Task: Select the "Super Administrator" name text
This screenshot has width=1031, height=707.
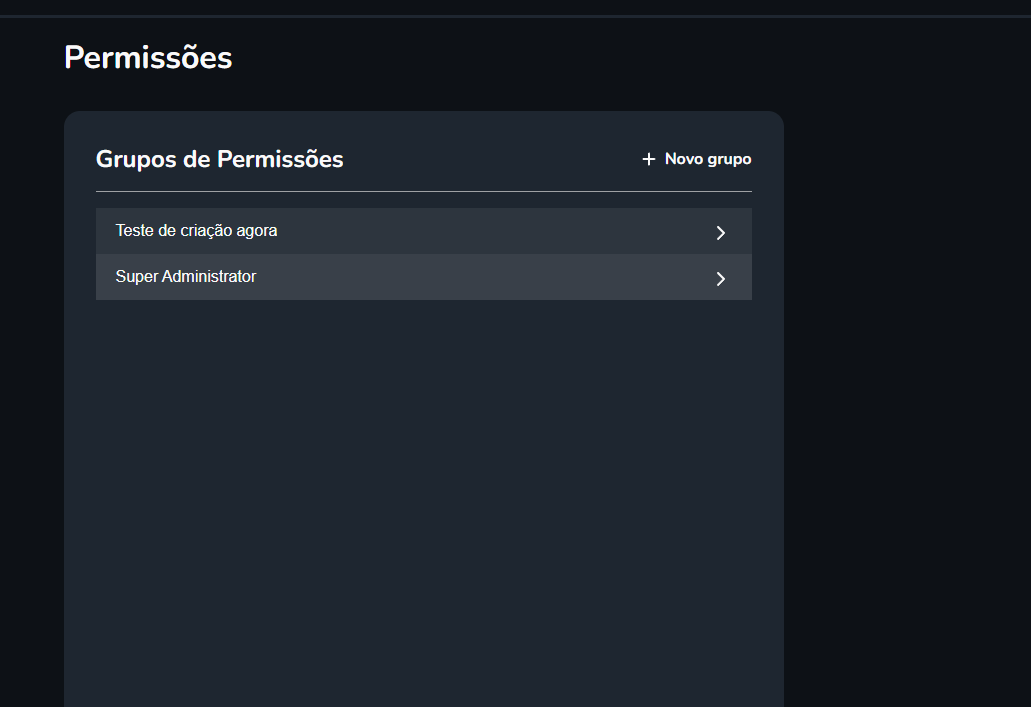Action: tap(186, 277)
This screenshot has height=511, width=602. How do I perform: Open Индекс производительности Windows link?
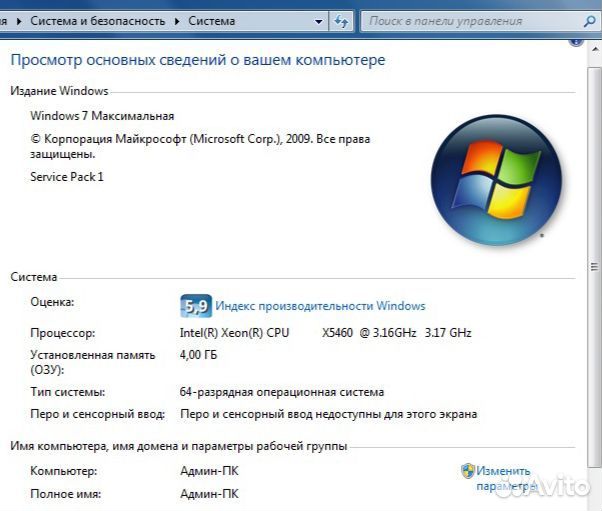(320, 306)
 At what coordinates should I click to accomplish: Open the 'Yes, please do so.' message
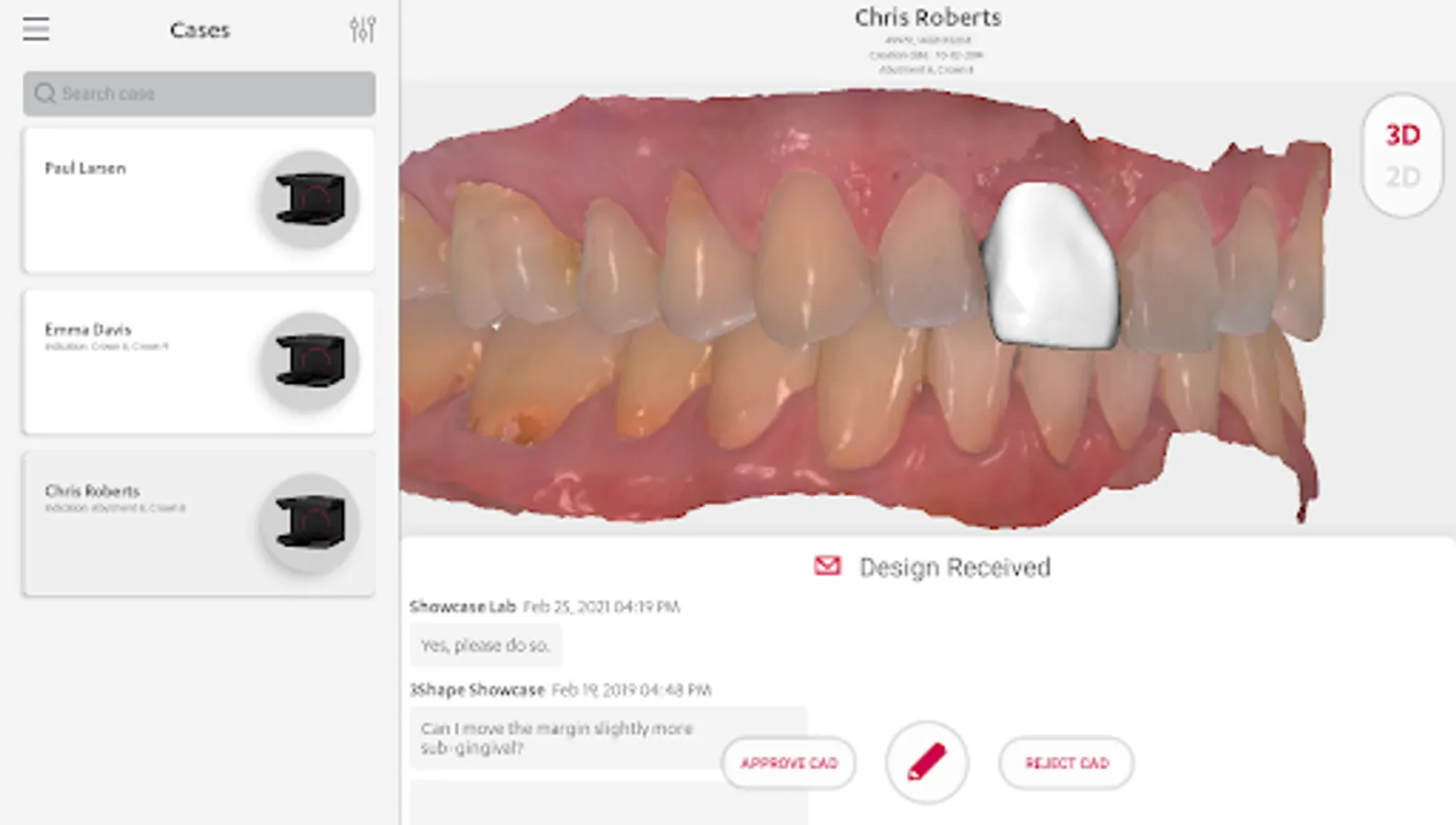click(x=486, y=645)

*Exercise description*. Rewrite all the items above, swapping "screenshot" for "image" everywhere it appears and keeping every other part unchanged, and leave out the pictures.

*Reply*.
Task: Select the "Super Administrator" name text
This image has width=1031, height=707.
Action: tap(186, 277)
This image has height=511, width=602. How do I perform: Open Индекс производительности Windows link?
(320, 306)
 At what coordinates should I click to accomplish: Open the 'Yes, please do so.' message
click(x=486, y=645)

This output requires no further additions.